First of all, there’s Asha, the “mysterious passenger” mentioned in the synopsis above. I’m guessing she’ll be one of, if not the only female character in the novel, maybe like the Wife of Bath in the Canterbury Tales. Or Smurfette, of course. Here’s are a few lines from her initial description:
He had saved the woman until last. She sat like a cat, relaxed but lithe, as if she could spring into action at a touch.
I can’t prove here that I expected the first female character in this novel to be compared to an animal in the very first line, but let’s just say it didn’t come as a surprise.
She had dark hair and blue eyes, a combination that was striking even if she wasn’t beautiful—her features were regular and her eyes were large, but they moved restlessly; moreover her mouth was too firm and her chin too set.

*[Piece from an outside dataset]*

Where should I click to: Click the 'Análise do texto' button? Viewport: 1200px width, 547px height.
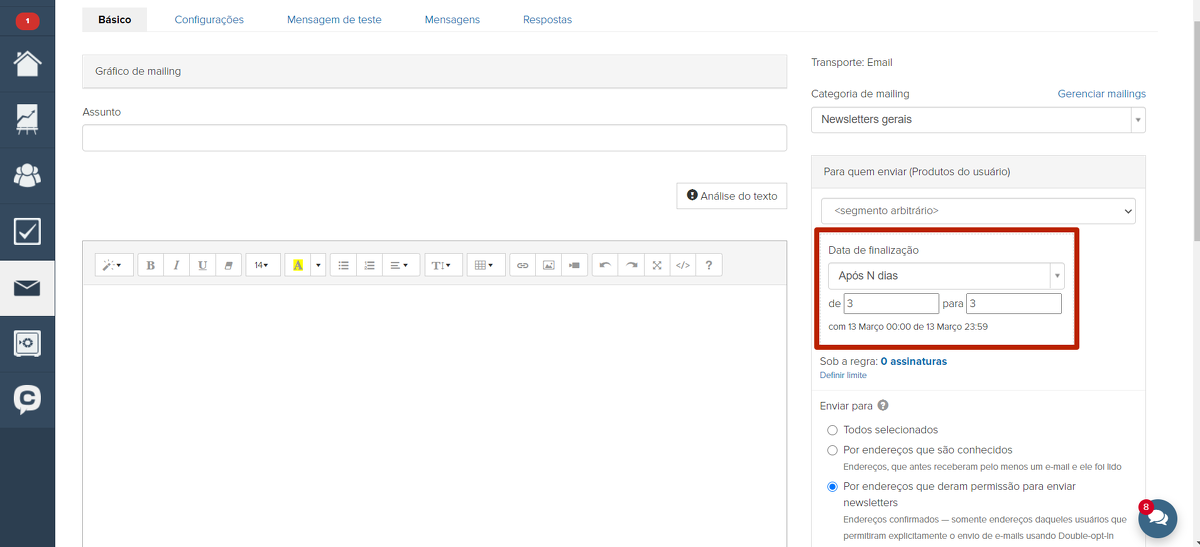pos(732,196)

I expect that anyone with some editing experience has developed several nervous twitches by now? What’s going on with the conjunctions and punctuation in this sentence? This happens all through the novel, or at least the part of it I read.
But somehow she seemed just right for what she was and Riley thought he would like to know her, and maybe he would.
I’ll leave it at that for Asha. The second character description I’ll quote here is the one for the ship’s captain. Brace yourselves.
The captain was a large man with short legs, almost as if he had been cut down to fit into spaceship dimensions. His heavy black eyebrows met over his nose, a nose that overshadowed a dapper mustache—all this in defiance of fashion and genetics. His dominant feature, though, were his eyes; they were blue, and fierce like those of a desert Arab.
That’s right, dear reader: the captain’s eyes are just as fierce as a desert Arab’s. Not just any Arab, mind you—a desert Arab. All this, presumably, “in defiance of fashion and genetics”, much like his heavy black eyebrows and mustache. It’s at this exact point that I was reminded of the motto of Fantasy Literature, a site I used to write for regularly: life’s too short to read bad books.
Before closing Transcendental for the final time, I noticed its dedication: “For Kimberly Cannon and Jim Frenkel, my own Transcendental Machine.” I don’t know if Transcendental got caught up in the chaos of Jim Frenkel’s departure from the Tor editorial team, or if that entire disgraceful episode had nothing to do with the end product. Maybe it’s just an example of a veteran author getting too much leeway. Whatever the case may be, I simply cannot recommend this novel.
Transcendental is available from Tor on August 27th, 2013.